Le maquis de la contractualisation

De son côté, la Première ministre déclare aux magistrats partager leur analyse sur le "renforcement de la dimension péréquatrice des concours financiers de l'État aux collectivités", ainsi que le "constat émis sur la possibilité de renforcer" les dispositifs de solidarité financière entre les collectivités. "La dispersion des attributions au sein des dotations de péréquation doit (…) être relativisée", estime-t-elle cependant. Bien que, par exemple, la dotation de solidarité urbaine (DSU) soit attribuée à deux tiers des communes de plus de 10.000 habitants, celle-ci "demeure très concentrée", indique Élisabeth Borne. Qui considère, par ailleurs, que "la poursuite du redéploiement des dotations forfaitaires vers de la péréquation, au sein de la DGF des communes, semble difficilement soutenable".

Conséquence de l'autonomie des collectivités et du besoin de coordination avec l'État, la contractualisation s'est beaucoup développée, au point de devenir un véritable maquis.

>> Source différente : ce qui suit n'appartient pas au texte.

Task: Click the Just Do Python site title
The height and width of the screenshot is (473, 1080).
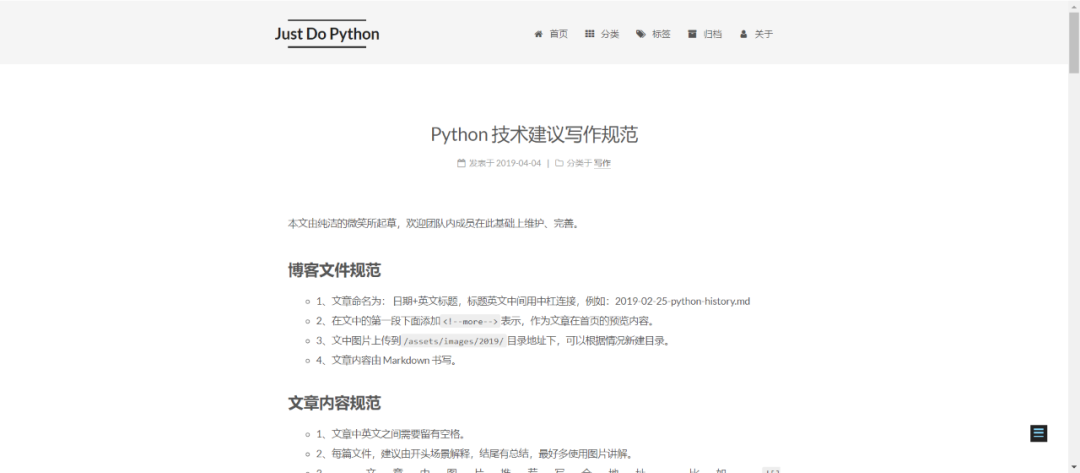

Contrats, conventions, chartes, engagements… sont au nombre de "plusieurs milliers", mobilisant des sommes dont les montants totaux ne peuvent être déterminés exactement, analyse la Cour dans un autre chapitre. Certes apprécié pour sa souplesse, ce mode d'intervention atteint pourtant ses limites, souligne-t-elle, en dépit des tentatives de simplification que constitue par exemple la création des contrats de relance et de transition écologique (CRTE). Ainsi, la multiplicité des contrats constitue "un défi en termes de suivi et de gestion pour les collectivités".

Pour des dispositifs contractuels "plus accessibles"

"Les dispositifs contractuels doivent être rendus plus accessibles aux collectivités, notamment celles de petite taille ou fragiles, qui ne disposent pas toujours des compétences techniques nécessaires", préconisent les magistrats. Qui appellent en outre à circonscrire le recours, en parallèle, aux appels à projet et à manifestation d’intérêt. L'objet de ces derniers "devrait être recentré sur les projets expérimentaux et de différenciation des politiques publiques selon les territoires", suggèrent-ils. Une recommandation qui sera appréciée par les élus locaux. Il convient, poursuit la Rue Cambon, de mieux intégrer les dispositifs contractuels territorialisés aux CRTE et aux contrats de plan État-région (CPER) et de renforcer l'articulation de ces deux outils entre eux.

"Les conclusions des magistrats appelant à privilégier le CRTE comme contrat intégrateur" sont "saluées" par Intercommunalités de France, dans sa réponse. Les CRTE pourraient s’adosser à des engagements pluriannuels regroupant et consolidant l’ensemble des financements publics", estime l'association d'élus.

Selon la Cour, "la dégradation de la conjoncture économique" en 2023 a "des effets sensibles sur les finances publiques locales". Avec à la clé des "évolutions divergentes entre le bloc communal et les départements et les régions". À fin septembre 2023, l’épargne des communes et de leurs groupements "continuerait à augmenter", tandis que "celle des régions et, plus encore, des départements chuterait". Toutefois, les dépenses d’investissement des collectivités, y compris des départements et des régions, continueraient à augmenter. Par ailleurs, malgré la hausse d'un point, au 1er janvier prochain, des cotisations retraite dues par les employeurs territoriaux, la caisse nationale de retraite des agents des collectivités locales (CNRACL) restera déficitaire, s'inquiète la Cour. "Une hausse continue des taux de cotisation des employeurs territoriaux et hospitaliers apparaît nécessaire afin de résorber le déficit croissant" du régime de retraite, préconise-t-elle.